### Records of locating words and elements
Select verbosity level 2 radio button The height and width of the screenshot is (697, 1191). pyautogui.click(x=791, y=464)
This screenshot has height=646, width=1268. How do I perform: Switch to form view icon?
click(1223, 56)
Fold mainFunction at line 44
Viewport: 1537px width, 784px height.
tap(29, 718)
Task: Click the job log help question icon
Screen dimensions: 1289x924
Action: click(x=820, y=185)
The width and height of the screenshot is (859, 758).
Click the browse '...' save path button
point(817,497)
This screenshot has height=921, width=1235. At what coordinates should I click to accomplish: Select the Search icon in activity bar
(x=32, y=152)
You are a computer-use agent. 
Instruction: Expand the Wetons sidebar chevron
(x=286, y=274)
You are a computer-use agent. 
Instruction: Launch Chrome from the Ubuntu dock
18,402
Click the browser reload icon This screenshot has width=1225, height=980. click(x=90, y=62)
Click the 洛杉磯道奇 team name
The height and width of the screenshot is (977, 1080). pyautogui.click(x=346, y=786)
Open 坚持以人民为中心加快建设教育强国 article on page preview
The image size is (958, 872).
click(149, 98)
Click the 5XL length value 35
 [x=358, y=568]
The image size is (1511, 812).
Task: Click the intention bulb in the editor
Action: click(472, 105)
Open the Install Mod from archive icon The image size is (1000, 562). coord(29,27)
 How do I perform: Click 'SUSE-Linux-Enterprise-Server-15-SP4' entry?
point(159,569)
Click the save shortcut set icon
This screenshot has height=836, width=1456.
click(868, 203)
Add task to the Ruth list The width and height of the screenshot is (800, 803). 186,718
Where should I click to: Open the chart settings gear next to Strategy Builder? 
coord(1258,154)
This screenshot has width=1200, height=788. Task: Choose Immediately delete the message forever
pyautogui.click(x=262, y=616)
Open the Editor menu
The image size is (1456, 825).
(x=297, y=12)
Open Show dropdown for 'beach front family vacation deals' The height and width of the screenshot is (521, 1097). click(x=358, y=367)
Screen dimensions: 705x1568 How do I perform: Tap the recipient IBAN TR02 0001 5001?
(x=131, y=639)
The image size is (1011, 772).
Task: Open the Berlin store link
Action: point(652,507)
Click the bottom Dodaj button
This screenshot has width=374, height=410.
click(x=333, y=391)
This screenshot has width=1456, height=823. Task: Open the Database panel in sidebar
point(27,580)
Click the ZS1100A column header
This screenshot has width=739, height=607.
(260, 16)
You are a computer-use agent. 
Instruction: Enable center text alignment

### WRITTEN REQUEST
Transcribe each of the records above line for line, without altering any character.

### EXERCISE RESPONSE
Select verbosity level 2 radio button The height and width of the screenshot is (697, 1191). pyautogui.click(x=791, y=464)
This screenshot has height=646, width=1268. How do I perform: Switch to form view icon?
click(1223, 56)
Fold mainFunction at line 44
Viewport: 1537px width, 784px height.
tap(29, 718)
Task: Click the job log help question icon
Screen dimensions: 1289x924
Action: click(x=820, y=185)
The width and height of the screenshot is (859, 758).
Click the browse '...' save path button
point(817,497)
This screenshot has height=921, width=1235. At what coordinates should I click to accomplish: Select the Search icon in activity bar
(x=32, y=152)
You are a computer-use agent. 
Instruction: Expand the Wetons sidebar chevron
(x=286, y=274)
You are a computer-use agent. 
Instruction: Launch Chrome from the Ubuntu dock
18,402
Click the browser reload icon This screenshot has width=1225, height=980. click(x=90, y=62)
Click the 洛杉磯道奇 team name
The height and width of the screenshot is (977, 1080). pyautogui.click(x=346, y=786)
Open 坚持以人民为中心加快建设教育强国 article on page preview
The image size is (958, 872).
click(149, 98)
Click the 5XL length value 35
 [x=358, y=568]
The image size is (1511, 812).
Task: Click the intention bulb in the editor
Action: click(472, 105)
Open the Install Mod from archive icon The image size is (1000, 562). coord(29,27)
 How do I perform: Click 'SUSE-Linux-Enterprise-Server-15-SP4' entry?
point(159,569)
Click the save shortcut set icon
This screenshot has height=836, width=1456.
click(868, 203)
Add task to the Ruth list The width and height of the screenshot is (800, 803). 186,718
Where should I click to: Open the chart settings gear next to Strategy Builder? 
coord(1258,154)
This screenshot has width=1200, height=788. Task: Choose Immediately delete the message forever
pyautogui.click(x=262, y=616)
Open the Editor menu
The image size is (1456, 825).
(x=297, y=12)
Open Show dropdown for 'beach front family vacation deals' The height and width of the screenshot is (521, 1097). click(x=358, y=367)
Screen dimensions: 705x1568 How do I perform: Tap the recipient IBAN TR02 0001 5001?
(x=131, y=639)
The image size is (1011, 772).
Task: Open the Berlin store link
Action: point(652,507)
Click the bottom Dodaj button
This screenshot has width=374, height=410.
click(x=333, y=391)
This screenshot has width=1456, height=823. Task: Open the Database panel in sidebar
point(27,580)
Click the ZS1100A column header
This screenshot has width=739, height=607.
(260, 16)
You are a computer-use agent. 
Instruction: Enable center text alignment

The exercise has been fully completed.